Una manovra “che vale al massimo l’inflazione”, che si salva nella parte che riguarda il cuneo fiscale ma che bluffa sulla sanità, e che ancora non ha rivelato davvero quanto peserà in termini di tagli sui Comuni, cioè su gran parte dei servizi di ‘ultimo metro’ per i cittadini. Ieri l’argomento non era formalmente in Conferenza delle Regioni, ma i governatori hanno iniziato, ognun per sè, a dire la loro. I più allarmati sono quelli d’opposizione. La presidente della Sardegna Alessandra Todde (nella foto in evidenza), pentastellata, parla di una finanziaria “debole, incentrata su tagli e austerità, arrogante con i più fragili e troppo timida sugli extraprofitti” mentre il presidente della Toscana Eugenio Giani (Pd), che già aveva parlato di “basso profilo”, torna a ribadire che, secondo lui, questo finanziamento record alla sanità in realtà non ci sarebbe. La manovra anzi “non copre nemmeno l’aumento della spesa farmaceutica.
Si parla di 2,4 miliardi in più, ma uno era già previsto”. Dalla Campania Vincenzo De Luca riconosce al governo di Giorgia Meloni lo “sforzo importante” sull’abbattimento del cuneo fiscale, ma boccia come “una finzione” i 3,5 miliardi in arrivo dalle banche: “In realtà è solo un prestito che serve a far quadrare i conti quest’anno, ma nessun contributo a fondo perduto”. E’ solamente, invece, “un’anticipazione di tasse che dovrebbero pagare e che andranno restituite”: un “gioco delle tre carte”, secondo il governatore dem, che si basa su “una comunicazione purtroppo falsa”. Non c’è chiarezza, sottolinea, nemmeno sui numeri: “L’unico dato concreto è quello del 2025, e si parla di non più di 800 milioni – dice De Luca – ma c’è chi calcola siano 650”.

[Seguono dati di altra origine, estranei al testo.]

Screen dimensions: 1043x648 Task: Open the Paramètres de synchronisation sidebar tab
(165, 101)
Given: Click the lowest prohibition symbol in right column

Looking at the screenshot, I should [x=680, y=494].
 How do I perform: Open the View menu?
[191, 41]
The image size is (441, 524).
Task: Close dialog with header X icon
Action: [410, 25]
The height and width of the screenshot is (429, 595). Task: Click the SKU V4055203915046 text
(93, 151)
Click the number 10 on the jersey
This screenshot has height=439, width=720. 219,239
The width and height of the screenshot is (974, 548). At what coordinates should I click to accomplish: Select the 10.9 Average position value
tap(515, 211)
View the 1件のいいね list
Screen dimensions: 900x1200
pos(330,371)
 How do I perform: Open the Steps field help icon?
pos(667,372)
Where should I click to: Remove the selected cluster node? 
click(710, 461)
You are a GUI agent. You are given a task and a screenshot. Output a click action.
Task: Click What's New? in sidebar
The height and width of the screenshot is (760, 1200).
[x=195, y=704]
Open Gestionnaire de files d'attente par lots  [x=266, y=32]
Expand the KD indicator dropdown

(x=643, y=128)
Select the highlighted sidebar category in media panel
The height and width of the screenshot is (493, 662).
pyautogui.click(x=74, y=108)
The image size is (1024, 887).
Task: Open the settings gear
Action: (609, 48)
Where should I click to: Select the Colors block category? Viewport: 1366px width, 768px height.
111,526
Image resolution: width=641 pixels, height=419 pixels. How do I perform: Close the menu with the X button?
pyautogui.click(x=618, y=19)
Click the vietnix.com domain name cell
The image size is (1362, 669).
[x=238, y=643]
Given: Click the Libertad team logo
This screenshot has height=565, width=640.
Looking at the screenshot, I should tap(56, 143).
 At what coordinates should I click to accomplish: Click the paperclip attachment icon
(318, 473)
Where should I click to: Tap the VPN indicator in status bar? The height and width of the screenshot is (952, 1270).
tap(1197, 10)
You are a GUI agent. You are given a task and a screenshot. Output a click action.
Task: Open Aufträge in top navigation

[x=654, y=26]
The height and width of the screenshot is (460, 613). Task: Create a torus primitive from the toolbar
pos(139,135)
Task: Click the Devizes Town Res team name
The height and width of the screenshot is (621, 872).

Cifre comunque insufficienti: “Con queste risorse non riusciamo ad assumere nemmeno un quarto del personale medico necessario a reggere le strutture pubbliche e nessuna iniziativa concreta per i pronti soccorso”. Dal Pd si dicono pronti a tenere duro col governo proprio sul fronte degli enti locali: si profilano “tagli enormi ai Comuni – prevede la segretaria Elly Schlein – e su questo insieme ai nostri amministratori locali dovremo insistere molto perché non passino sotto traccia: si parla di 800 milioni tagliati nel 2025 e 1 miliardo tagliato nel 2026. Questo vuol dire meno servizi ai cittadini, vuol dire abbandonare i Comuni, e non lo possiamo tollerare”. Zero sul diritto allo studio, dice la leader dem, zero sul trasporto pubblico, zero sulla casa mentre tante famiglie rischiano lo sfratto. I problemi cioè delle città, anche quelle più grandi e solide come Milano, dove il sindaco Beppe Sala allarga le braccia: suoi uffici non sono ancora riusciti a capire se e quanti tagli cadranno sulla sua testa.
“Io continuo a dire che i Comuni hanno sempre subito tagli – dice – vediamo se c’è proporzionalità coi tagli ai ministeri, alle altre istituzioni, alle Regioni. Altrimenti si taglia sempre sui Comuni”. Anche a Roma non si dorme mai sereni quando si parla di trasferimenti: mesi fa il sindaco Roberto Gualtieri quantificò tra i 500 milioni e il miliardo di euro le risorse che mancano alla Capitale, con uno squilibrio sul Fondo di solidarietà comunale per cui mancano all’appello 130 milioni, e poi lo storico gap sul Fondo nazionale trasporti la cui quota, secondo il Campidoglio, dovrebbe crescere tra i 120 e i 180 milioni. Difficile, il messaggio che arriva dalle metropoli, sostenere altri tagli in manovra senza penalizzare gravemente i servizi.